Plusieurs scénarios à l’étude

Le changement proposé mardi par CDPQ Infra au tracé du REM de l’Est ne sera sans doute pas le dernier. Le promoteur continue d’analyser plusieurs scénarios pour améliorer la portion prévue près du parc Morgan, et régler le problème des structures aériennes au centre-ville.

Le comité d’une quinzaine d’experts indépendants mandaté par Québec et la Caisse jongle ces jours-ci avec plusieurs versions potentielles du projet, selon nos informations. Ces esquisses sont développées par la firme d’architectes Lemay.

Aucun consensus ne se dégage à ce stade-ci parmi les membres du comité, a-t-on appris, mais des progrès importants auraient été faits depuis les débuts rocailleux des travaux du groupe, à l’été 2021.

Il faut dire que François Legault a quelque peu haussé le ton dans ce dossier chaud en novembre. Il a reconnu qu’il faudrait en faire « beaucoup plus » pour rendre le projet « acceptable » pour les résidants qui verront des trains passer devant leur fenêtre 20 heures sur 24.

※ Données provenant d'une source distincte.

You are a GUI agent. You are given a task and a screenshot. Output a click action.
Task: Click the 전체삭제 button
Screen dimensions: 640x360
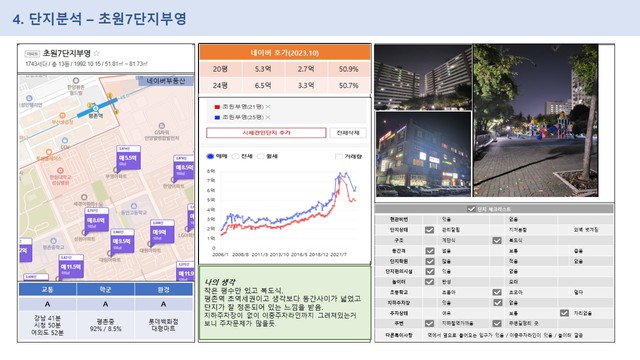(348, 133)
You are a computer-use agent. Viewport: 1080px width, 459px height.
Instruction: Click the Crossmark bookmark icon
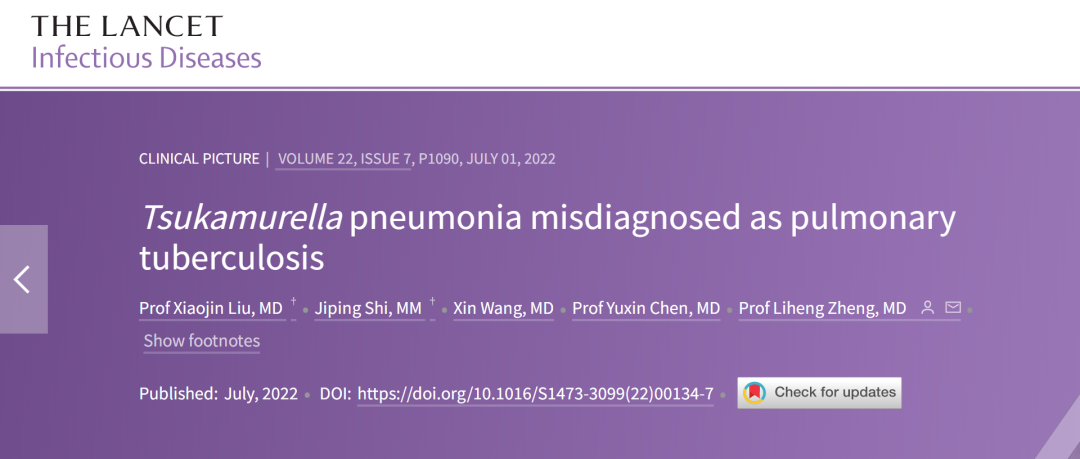(x=754, y=393)
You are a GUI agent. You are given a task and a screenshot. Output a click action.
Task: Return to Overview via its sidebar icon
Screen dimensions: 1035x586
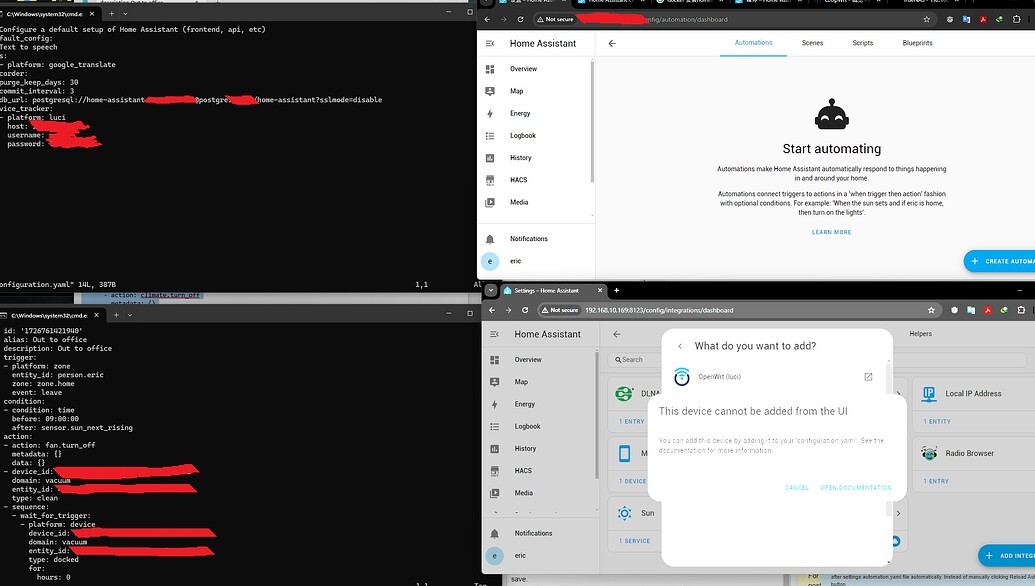click(x=495, y=359)
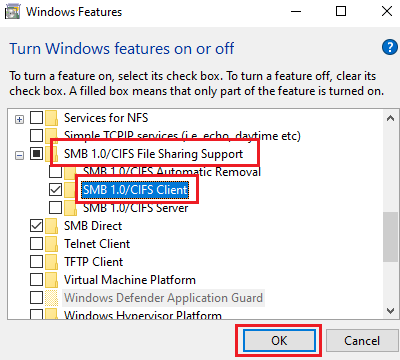Select the SMB 1.0/CIFS File Sharing Support item

click(x=154, y=154)
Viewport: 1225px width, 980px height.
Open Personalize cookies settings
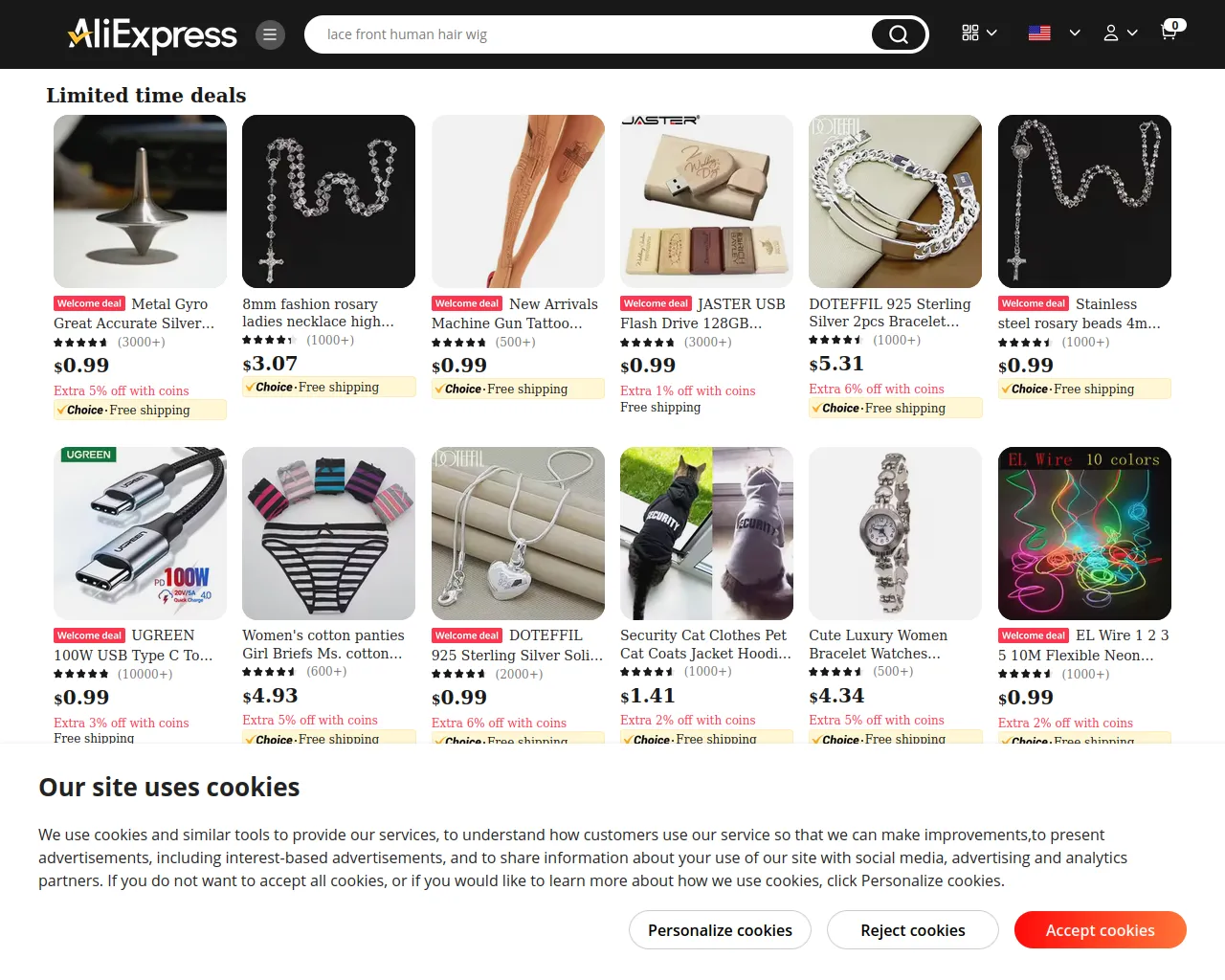pyautogui.click(x=720, y=930)
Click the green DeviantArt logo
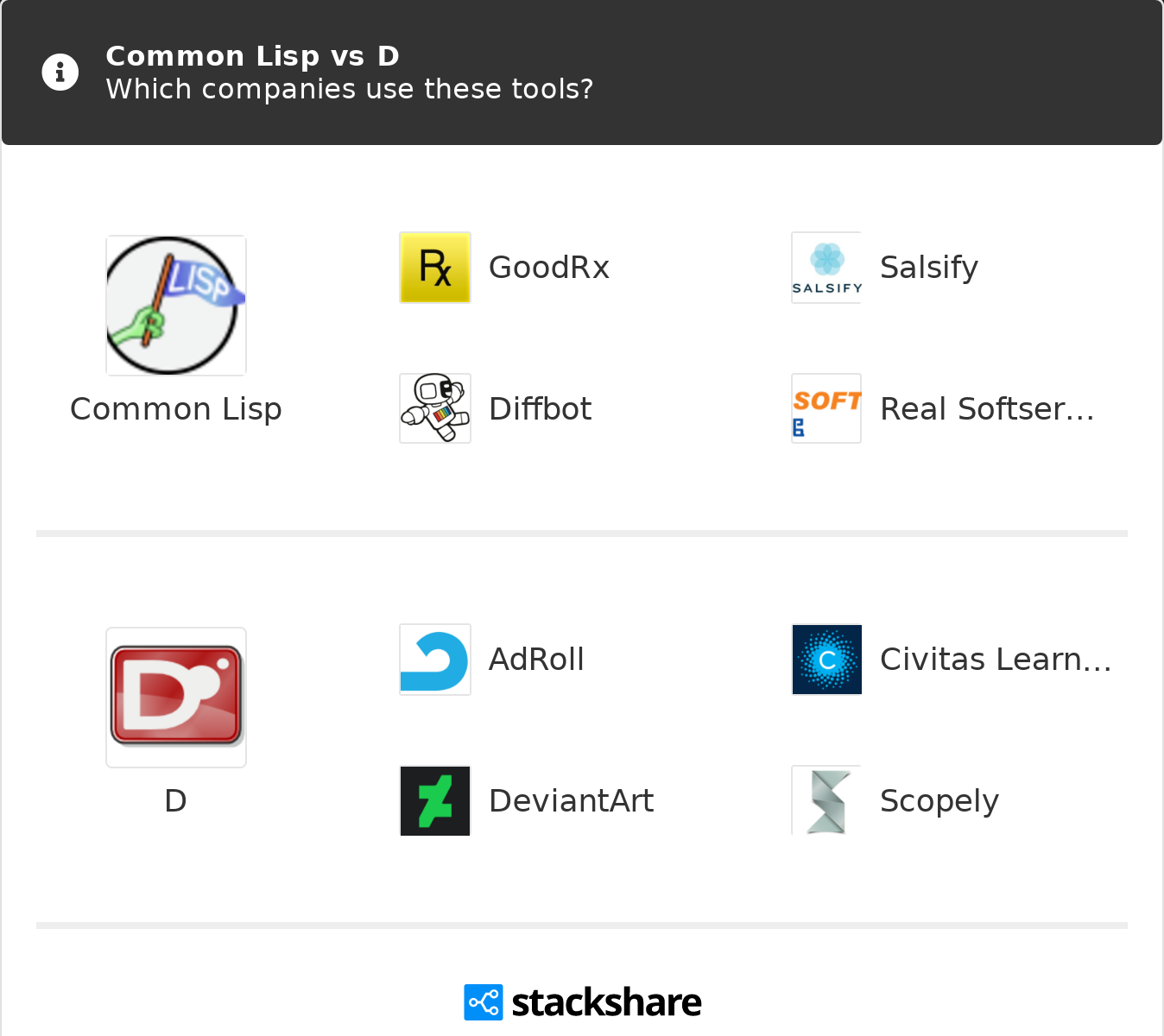 click(435, 800)
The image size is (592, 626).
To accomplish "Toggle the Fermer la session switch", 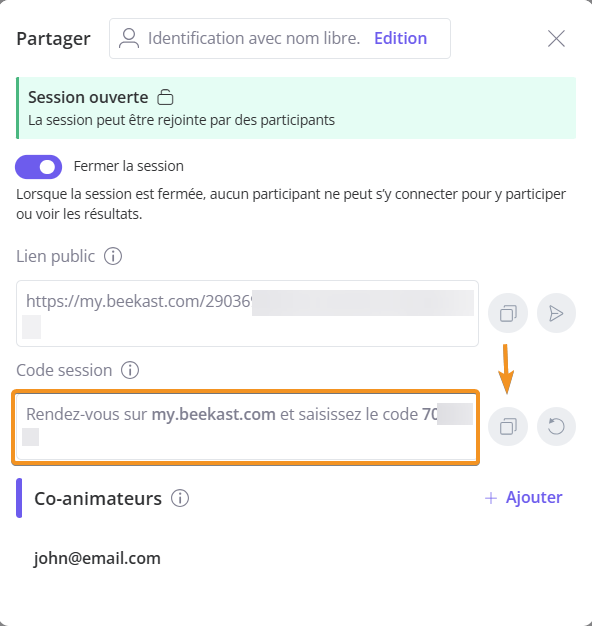I will (x=39, y=167).
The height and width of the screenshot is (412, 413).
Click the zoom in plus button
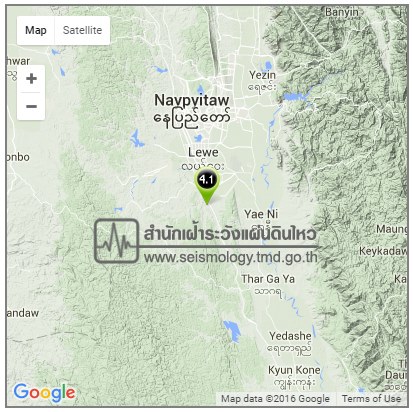pos(31,79)
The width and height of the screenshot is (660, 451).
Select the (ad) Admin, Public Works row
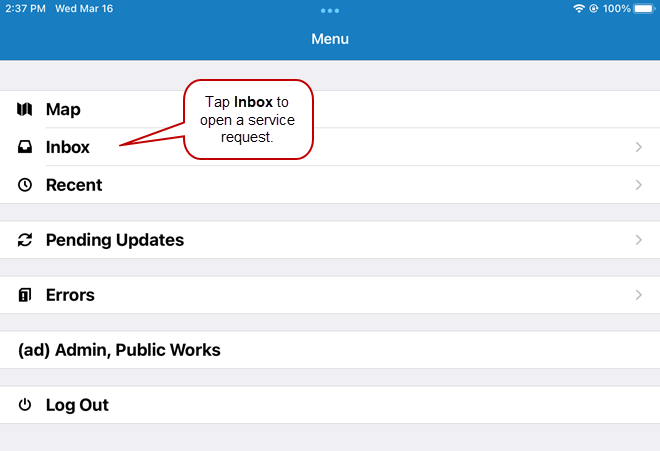coord(119,350)
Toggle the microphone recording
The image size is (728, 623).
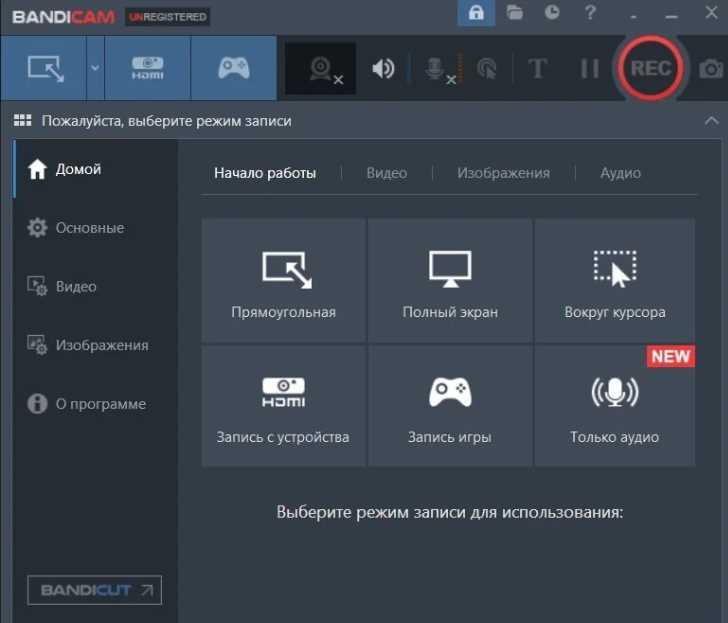[438, 69]
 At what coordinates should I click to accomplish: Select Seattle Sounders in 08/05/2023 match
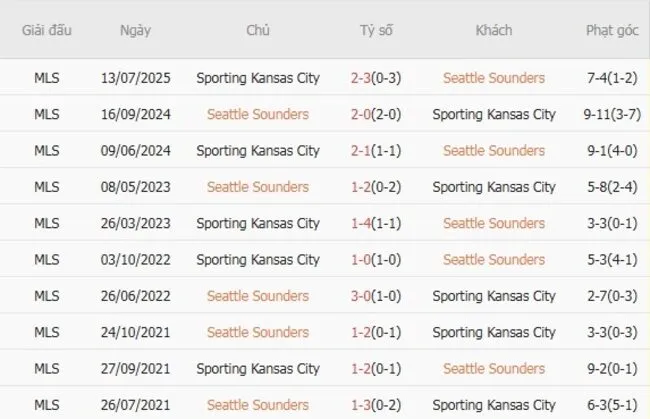tap(258, 187)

Le premier ministre a aussi ouvert la porte à une augmentation du financement provincial pour permettre une meilleure intégration du projet dans la ville. Impossible de dire à ce stade-ci si cela se traduira par davantage de portions souterraines, ou encore par un recours à d’autres matériaux – de l’acier plutôt que du béton – pour rendre les structures plus légères.

Le comité d’experts devrait déposer un rapport dans les prochains mois, qui sera suivi par de nouvelles consultations, incluant celles du Bureau d’audiences publiques sur l’environnement (BAPE) au printemps. CDPQ Infra devra aussi conclure une entente de service avec l’Autorité régionale de transport métropolitain (ARTM) pour l’intégration tarifaire du REM de l’Est au réseau existant.

La première phase du REM, longue de 67 kilomètres, doit entrer graduellement en service à partir de la fin de 2022. CDPQ Infra espère mettre le REM de l’Est en service à partir de 2029.